◆ **Work to be completed**
Comb the records below for the string "agent" and copy each line where it turns up.

━━━━━━━━━━━━━━━━━━━━

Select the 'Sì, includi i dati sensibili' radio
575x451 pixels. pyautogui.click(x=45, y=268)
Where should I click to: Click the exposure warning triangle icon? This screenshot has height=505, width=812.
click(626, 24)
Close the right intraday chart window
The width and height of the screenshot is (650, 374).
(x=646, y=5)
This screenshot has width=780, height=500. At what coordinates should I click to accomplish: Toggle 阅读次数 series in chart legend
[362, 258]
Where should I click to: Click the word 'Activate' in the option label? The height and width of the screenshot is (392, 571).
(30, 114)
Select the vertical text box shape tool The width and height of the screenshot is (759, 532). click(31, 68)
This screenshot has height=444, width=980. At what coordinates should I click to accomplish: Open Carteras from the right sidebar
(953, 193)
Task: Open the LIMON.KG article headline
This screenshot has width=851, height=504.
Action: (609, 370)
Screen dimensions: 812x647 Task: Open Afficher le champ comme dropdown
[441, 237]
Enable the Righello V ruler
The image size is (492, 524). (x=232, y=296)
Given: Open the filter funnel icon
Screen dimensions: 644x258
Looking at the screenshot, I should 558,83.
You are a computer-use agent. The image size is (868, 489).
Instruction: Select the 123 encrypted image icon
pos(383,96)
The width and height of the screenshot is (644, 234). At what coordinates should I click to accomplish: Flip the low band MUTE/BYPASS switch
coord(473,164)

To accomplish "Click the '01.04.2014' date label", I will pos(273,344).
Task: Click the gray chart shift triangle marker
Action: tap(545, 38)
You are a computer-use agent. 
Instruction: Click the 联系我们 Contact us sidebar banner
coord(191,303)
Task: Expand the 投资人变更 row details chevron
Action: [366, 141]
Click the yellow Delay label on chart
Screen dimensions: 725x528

━━━━━━━━━━━━━━━━━━━━

◆ **Response area**
You are a computer-use agent. The image size is (868, 489).
You are a computer-use agent. 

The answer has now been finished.